Information note by the European Court of Auditors: Evaluating the EU Research and Technological Development (RTD) framework programmes - could the Commission's approach be improved?
Text of the report
ECA/07/40, Luxembourg, 2007/12/29
Information note by the European Court of Auditors on Special Report No 9/2007 concerning "Evaluating the EU Research and Technological Development (RTD) framework programmes - could the Commission's approach be improved?"
Research and technological development (RTD) is the main driver of scientific and technological progress and innovation. Being a major player in the field of research is important for the European Union and its Member States so that the high living standards of its citizens can be maintained or even further improved.
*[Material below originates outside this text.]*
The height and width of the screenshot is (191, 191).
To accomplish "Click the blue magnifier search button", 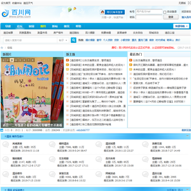I will (x=74, y=40).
The Treaty establishes the Communities’ role in supporting RTD, stating that "the Community shall have the objective of strengthening the scientific and technological bases of Community industry and encouraging it to become more competitive at international level, while promoting all the research activities deemed necessary".
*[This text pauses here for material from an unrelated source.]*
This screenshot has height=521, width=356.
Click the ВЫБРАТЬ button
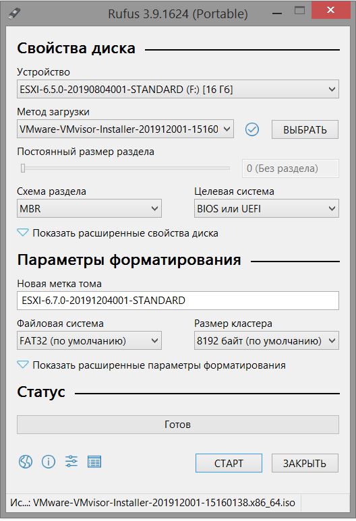point(305,129)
Within the wide range of policies implemented in the European Union to strengthen innovation and competitiveness, the RTD framework programmes (FPs) are the most important financial instrument contributing to the Lisbon strategy and the Barcelona objective at the Community level. Through the FPs, the Community provides funding to researchers within the European Union, associated countries and beyond. Their budgets have increased significantly over the years, reaching 7 217 million euro per year under FP7 (2007 to 2013). In terms of budgetary appropriations, the FPs represent the largest area of direct centralised management within the Commission. They are implemented jointly by six Directorates-General, the so-called "research DGs".
The overall share of the FPs in total public RTD funding within the European Union and its Member States ranges between 4 % and 5 %. Nevertheless, its impact on what kind of research is carried out within Europe is significantly larger. This is because Community grants generally provide only part of the total funding for a project. In addition, when applying for funding, researchers need to demonstrate that their projects address the objectives specified in the calls for proposals. In this way, the FPs set incentives to orient RTD activities towards scientific and technological objectives agreed at the level of the European Union.
The Court's audit (which was carried out jointly with the EFTA Board of Auditors and the assistance of external experts) covered the evaluation and monitoring arrangements in place at the Commission since 1995 for the last three programming periods (FP4, FP5, FP6), and also gives an outlook for the current FP7 (2007 - 2013).
The audit addressed the basic question of whether the Commission's approach to assessing the results of the FPs was adequate. In this context, the Court checked whether the Commission met the legal requirements and ascertained whether its system for evaluation and monitoring met stakeholder expectations.